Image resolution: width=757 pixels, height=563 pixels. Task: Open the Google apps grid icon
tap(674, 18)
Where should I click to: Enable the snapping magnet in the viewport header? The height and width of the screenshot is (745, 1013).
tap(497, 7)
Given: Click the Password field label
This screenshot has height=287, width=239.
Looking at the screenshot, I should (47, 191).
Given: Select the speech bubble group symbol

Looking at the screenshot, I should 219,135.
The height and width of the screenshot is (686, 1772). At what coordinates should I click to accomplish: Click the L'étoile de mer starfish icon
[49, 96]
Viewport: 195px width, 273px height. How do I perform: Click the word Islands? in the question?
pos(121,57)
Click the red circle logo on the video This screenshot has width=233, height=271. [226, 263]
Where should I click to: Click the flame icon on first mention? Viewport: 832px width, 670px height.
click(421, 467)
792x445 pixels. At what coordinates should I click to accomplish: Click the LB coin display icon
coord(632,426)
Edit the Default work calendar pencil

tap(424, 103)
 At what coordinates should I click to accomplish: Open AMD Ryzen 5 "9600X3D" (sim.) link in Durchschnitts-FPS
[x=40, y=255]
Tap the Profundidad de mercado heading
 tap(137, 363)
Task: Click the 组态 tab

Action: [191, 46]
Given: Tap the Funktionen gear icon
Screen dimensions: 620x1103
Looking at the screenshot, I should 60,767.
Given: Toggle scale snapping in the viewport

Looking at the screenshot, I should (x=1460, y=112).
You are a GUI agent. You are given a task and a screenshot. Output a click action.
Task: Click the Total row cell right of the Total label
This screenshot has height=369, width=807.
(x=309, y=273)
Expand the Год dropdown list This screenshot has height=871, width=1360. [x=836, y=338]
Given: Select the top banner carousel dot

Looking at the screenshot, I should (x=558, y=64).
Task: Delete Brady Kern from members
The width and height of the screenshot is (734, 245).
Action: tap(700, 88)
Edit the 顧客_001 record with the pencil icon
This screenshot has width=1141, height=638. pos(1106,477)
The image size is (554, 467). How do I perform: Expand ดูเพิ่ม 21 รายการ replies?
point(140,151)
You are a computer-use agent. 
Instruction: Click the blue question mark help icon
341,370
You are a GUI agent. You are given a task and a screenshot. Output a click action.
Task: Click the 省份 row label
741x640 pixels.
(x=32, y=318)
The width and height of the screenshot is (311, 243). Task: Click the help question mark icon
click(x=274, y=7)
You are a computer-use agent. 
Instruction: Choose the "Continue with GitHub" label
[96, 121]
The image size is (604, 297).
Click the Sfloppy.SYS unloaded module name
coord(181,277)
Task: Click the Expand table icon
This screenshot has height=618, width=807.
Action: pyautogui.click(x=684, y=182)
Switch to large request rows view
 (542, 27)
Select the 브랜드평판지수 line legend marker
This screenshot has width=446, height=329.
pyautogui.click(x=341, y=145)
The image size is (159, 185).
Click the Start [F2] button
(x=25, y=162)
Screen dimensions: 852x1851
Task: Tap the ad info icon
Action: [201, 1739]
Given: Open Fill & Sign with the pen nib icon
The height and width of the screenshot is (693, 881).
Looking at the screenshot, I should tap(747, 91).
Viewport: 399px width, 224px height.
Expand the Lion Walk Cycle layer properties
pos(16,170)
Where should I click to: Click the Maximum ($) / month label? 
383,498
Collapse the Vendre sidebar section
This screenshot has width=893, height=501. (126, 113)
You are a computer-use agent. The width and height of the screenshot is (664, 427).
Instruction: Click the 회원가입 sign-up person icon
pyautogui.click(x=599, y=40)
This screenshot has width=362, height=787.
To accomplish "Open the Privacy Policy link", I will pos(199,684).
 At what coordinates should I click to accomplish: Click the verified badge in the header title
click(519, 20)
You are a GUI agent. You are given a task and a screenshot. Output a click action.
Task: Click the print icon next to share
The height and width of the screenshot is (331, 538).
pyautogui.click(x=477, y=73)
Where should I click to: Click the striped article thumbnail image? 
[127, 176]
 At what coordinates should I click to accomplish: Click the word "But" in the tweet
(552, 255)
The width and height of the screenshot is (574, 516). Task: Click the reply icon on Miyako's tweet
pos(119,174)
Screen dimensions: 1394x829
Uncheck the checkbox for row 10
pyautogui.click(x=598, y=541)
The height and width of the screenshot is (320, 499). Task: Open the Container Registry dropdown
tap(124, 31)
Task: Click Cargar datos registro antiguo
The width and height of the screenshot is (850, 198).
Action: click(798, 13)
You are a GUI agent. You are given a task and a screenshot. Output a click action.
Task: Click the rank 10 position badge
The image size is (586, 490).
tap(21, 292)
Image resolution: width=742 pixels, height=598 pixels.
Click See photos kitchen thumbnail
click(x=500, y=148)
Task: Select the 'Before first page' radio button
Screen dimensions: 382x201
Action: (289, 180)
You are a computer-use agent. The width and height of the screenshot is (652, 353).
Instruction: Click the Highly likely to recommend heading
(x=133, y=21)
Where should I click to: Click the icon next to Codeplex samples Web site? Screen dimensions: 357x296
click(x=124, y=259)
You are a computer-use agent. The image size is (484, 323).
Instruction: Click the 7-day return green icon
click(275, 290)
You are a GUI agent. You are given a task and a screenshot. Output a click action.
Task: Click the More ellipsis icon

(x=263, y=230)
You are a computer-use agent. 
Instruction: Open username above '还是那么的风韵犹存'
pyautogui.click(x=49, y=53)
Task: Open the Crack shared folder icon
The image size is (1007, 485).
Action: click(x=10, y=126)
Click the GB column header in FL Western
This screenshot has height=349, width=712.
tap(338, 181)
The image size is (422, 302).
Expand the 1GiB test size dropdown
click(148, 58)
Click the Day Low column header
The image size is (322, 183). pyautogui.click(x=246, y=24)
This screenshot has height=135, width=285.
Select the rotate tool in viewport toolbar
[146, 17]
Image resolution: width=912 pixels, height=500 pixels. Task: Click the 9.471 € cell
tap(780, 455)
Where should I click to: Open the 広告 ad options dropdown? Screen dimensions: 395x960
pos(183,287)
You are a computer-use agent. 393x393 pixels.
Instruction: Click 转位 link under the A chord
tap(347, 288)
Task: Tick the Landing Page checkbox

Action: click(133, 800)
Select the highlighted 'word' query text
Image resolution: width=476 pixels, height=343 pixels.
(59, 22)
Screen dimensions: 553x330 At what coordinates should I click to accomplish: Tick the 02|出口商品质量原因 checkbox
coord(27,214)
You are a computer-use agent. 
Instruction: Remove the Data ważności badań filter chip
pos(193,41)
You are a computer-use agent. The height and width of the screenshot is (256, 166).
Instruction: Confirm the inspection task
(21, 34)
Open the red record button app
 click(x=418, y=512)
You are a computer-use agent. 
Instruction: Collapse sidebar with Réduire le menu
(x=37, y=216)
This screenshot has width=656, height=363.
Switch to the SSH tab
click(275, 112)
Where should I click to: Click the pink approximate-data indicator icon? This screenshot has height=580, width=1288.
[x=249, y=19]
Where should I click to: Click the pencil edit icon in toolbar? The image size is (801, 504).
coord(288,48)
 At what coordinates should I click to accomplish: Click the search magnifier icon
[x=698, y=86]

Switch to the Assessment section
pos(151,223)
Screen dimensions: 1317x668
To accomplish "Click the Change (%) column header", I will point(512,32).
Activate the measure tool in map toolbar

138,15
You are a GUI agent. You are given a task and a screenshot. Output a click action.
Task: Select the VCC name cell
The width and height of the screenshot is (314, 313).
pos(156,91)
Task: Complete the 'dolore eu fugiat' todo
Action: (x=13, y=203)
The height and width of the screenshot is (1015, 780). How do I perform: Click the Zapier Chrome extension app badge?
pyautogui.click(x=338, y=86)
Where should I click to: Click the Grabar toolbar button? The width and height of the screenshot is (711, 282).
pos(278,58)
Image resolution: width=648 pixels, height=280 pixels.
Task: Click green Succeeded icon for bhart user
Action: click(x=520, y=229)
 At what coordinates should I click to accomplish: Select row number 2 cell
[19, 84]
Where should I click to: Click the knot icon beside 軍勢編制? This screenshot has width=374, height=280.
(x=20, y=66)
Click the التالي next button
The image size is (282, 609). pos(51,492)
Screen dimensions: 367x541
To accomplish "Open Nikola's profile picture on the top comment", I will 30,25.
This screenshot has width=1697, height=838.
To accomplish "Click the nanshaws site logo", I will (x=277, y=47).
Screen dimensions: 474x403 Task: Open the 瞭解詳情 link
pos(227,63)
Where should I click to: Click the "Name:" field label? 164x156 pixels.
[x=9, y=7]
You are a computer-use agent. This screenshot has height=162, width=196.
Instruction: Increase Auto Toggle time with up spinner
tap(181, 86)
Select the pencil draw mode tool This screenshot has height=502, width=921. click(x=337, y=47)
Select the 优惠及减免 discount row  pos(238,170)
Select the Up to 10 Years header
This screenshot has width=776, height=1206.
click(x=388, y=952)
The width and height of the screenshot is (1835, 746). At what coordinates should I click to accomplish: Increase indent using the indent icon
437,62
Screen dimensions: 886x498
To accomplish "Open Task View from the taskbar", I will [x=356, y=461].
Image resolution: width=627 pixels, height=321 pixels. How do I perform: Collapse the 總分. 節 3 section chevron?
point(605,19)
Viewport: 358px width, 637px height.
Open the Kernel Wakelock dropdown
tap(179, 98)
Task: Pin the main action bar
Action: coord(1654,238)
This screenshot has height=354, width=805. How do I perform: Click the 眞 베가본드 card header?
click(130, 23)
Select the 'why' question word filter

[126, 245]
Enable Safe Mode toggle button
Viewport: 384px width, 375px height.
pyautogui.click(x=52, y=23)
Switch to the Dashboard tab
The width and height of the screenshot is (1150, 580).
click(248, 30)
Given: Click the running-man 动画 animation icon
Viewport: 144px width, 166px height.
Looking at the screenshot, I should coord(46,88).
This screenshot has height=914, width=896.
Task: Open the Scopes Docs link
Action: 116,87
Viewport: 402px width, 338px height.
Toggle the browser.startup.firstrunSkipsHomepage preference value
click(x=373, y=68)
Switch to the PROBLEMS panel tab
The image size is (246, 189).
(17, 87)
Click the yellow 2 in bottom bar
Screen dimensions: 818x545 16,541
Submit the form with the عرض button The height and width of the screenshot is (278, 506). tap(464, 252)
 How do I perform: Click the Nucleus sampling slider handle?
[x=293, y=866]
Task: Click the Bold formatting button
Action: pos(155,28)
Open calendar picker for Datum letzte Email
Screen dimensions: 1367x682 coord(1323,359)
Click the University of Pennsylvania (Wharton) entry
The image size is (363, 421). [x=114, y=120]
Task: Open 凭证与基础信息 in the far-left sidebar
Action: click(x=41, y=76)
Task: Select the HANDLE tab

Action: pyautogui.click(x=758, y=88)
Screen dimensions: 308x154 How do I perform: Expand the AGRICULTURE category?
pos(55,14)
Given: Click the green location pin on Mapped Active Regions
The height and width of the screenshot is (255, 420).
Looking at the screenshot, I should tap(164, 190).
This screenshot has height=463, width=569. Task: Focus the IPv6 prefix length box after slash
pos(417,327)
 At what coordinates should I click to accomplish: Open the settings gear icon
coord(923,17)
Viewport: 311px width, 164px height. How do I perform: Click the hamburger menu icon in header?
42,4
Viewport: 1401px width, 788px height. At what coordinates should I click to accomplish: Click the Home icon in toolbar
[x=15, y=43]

━━━━━━━━━━━━━━━━━━━━━━━━━━━━━━

Could you write out exactly the lines above, starting at the first one and ending with the line that has "Click the red"?

Image resolution: width=757 pixels, height=563 pixels. Task: Open the Google apps grid icon
tap(674, 18)
Where should I click to: Enable the snapping magnet in the viewport header? The height and width of the screenshot is (745, 1013).
tap(497, 7)
Given: Click the Password field label
This screenshot has height=287, width=239.
Looking at the screenshot, I should (47, 191).
Given: Select the speech bubble group symbol

Looking at the screenshot, I should 219,135.
The height and width of the screenshot is (686, 1772). At what coordinates should I click to accomplish: Click the L'étoile de mer starfish icon
[49, 96]
Viewport: 195px width, 273px height. How do I perform: Click the word Islands? in the question?
pos(121,57)
Click the red circle logo on the video This screenshot has width=233, height=271. [226, 263]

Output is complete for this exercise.